Having raised four children, Denis and Terry Sirois know what it’s like to balance a family with life’s other responsibilities. So when the time came to decide where they wanted their next gifts to the U of S to go, they decided that supporting child care for students was a natural fit. They have donated $60,000 towards this need, which will be used to help build a brand new child care facility on campus.
Terry Sirois says, “We’re very happy to be in a position to help the university on this project. We’ve always given to Edwards School of Business in the past, so this is a little different direction for us. But education has been a big part of our kids’ lives, we’ve always promoted it in our house, and we think it is so important.”
The new facility, which will provide 90 child care spaces, will be located south of the Williams Building (which houses the existing USSU child care centre) and west of the Souris Hall residence. The building will be designed to provide a stimulating, comfortable and supportive environment for children, offering plenty of space to display their artwork, as well as child-level windows and direct access to the outdoor play area from all the rooms. Construction on the child care centre is in progress and expected to be complete in 2016.

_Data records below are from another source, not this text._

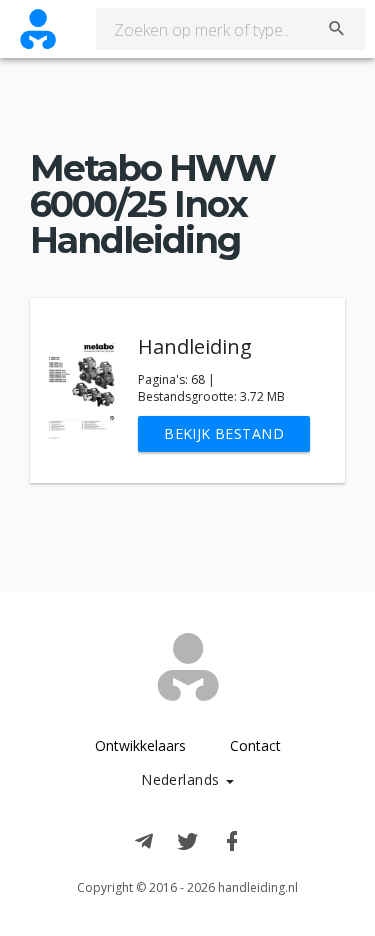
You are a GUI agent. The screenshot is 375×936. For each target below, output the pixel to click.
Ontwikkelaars (140, 745)
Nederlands (182, 779)
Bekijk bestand (224, 433)
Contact (255, 745)
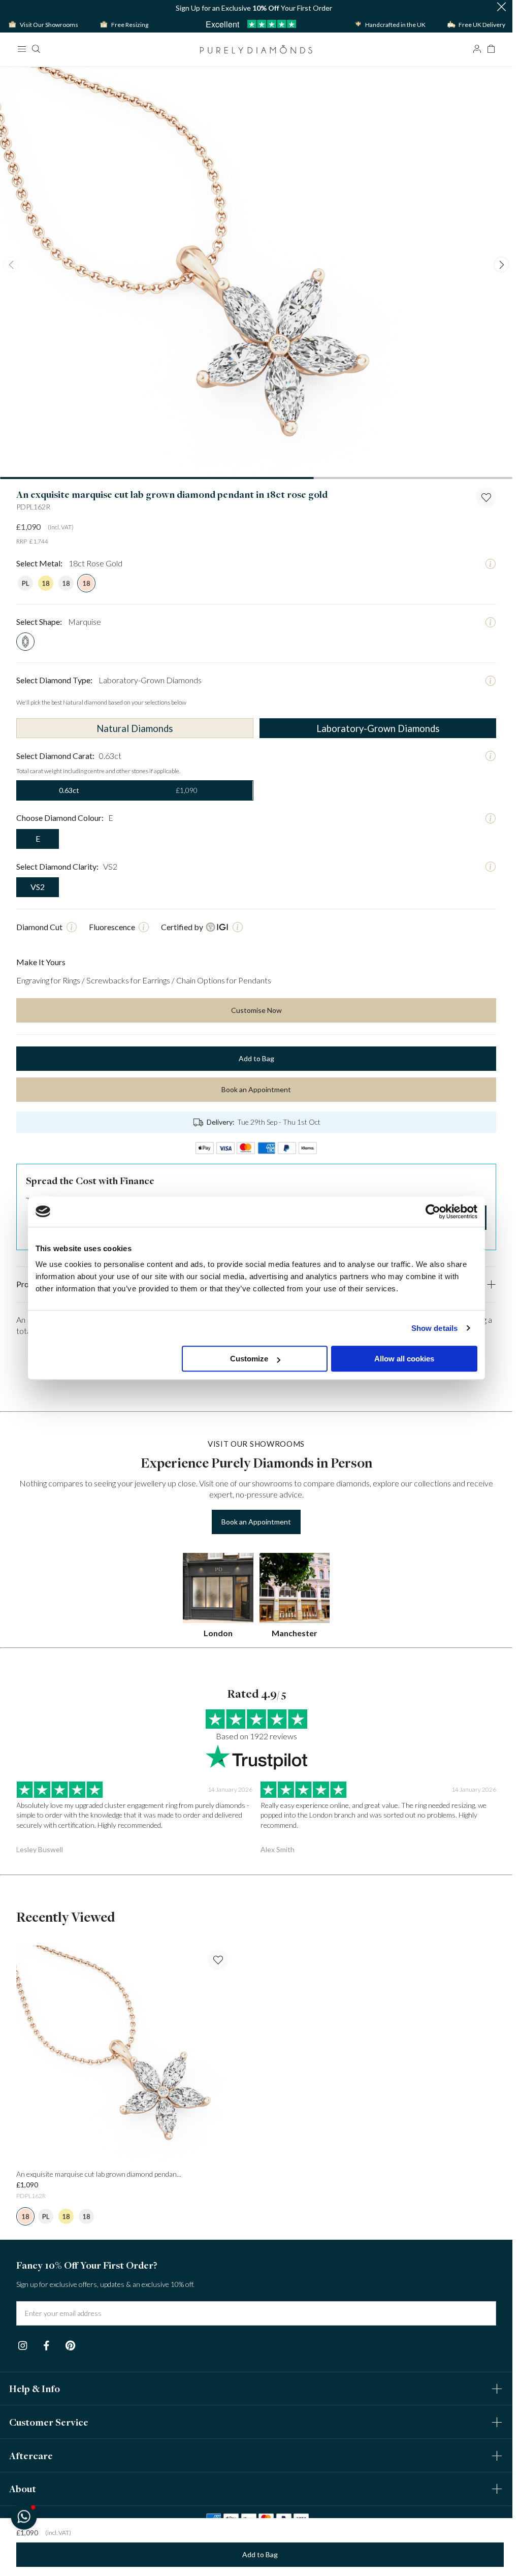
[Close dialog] (441, 1151)
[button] (24, 2516)
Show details (434, 1328)
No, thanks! (322, 1416)
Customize (249, 1358)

About 75 per cent of the new child care spaces will be reserved for the children of university students and about 25 per cent for the children of university employees. Offering child care is essential to attract and retain students, faculty and staff to the university, says Patti McDougall, vice provost of teaching and learning, who is leading the project. It’s also a particularly important factor in increasing accessibility to post-secondary education for Aboriginal students, who have a demonstrated need for child care. “As a university we’ve become increasingly aware of the need for more child-care spaces. We know we’re short and this will help,” says McDougall.
Denis and Terry Sirois believe that having child care available right on campus makes a huge difference to students who are parents. Terry says, “If a parent needs to take the bus and has to go all the way to a daycare, and then continue on to classes, it’s just more convenient for everyone, and a better plan, if their children can stay near school. It encourages education and encourages learning.”
Denis agrees, “If someone has the initiative to go to university and improve their education and they already have a family, that shouldn’t cause them to think that they can’t get that education. We should try to knock down barriers to acquiring that education.” He believes that on-campus will provide students with the comfort of knowing that their child is within walking distance during the school day and that they won’t be distracted from their studies.
Denis and Terry both grew up in Saskatoon, and the U of S has been a big part of their lives over the years. Denis earned a Master of Commerce in 1977, and Terry took some university night classes, including anthropology and business law. Because he had a couple part-time jobs to pay for tuition, Denis says he mainly “stuck to his books” while he was at school. His hard work paid off and after a couple years in banking after graduation, he went to work for PotashCorp, where he is now Vice-President and Corporate Controller. The couple’s children also all attended the U of S.
Terry is on the Board of Directors for the Saskatoon Preschool Foundation, which provides financial assistance to families who can’t afford to send their kids to preschool. She says, “We believe that early childhood education is the start of a good foundation in life. If you don’t get a good start, you won’t progress.” She says the goal behind their gift to the child care centre the best future possible. “If their parents can go to university and get the kind of education they want, then they’ll have a better life.”
The Siroises hopes their donation will encourage other alumni to help contribute to the child care centre to raise the rest of the capital costs, the costs of furnishings, and so on. Denis says, “From my own perspective, if you attended the U of S, there’s always an opportunity to try and make it better. Our city has been blessed by the fact that we have a large university, so we should try to sustain it and make it better, so we can attract new people.” Terry agrees, “The university gave our family the start that we needed—we’ve been very fortunate. It’s expanded our careers. We want to give back to the organisation that helped us as a family. We’re in a position to do so, and it’s important to give back where credit is due.”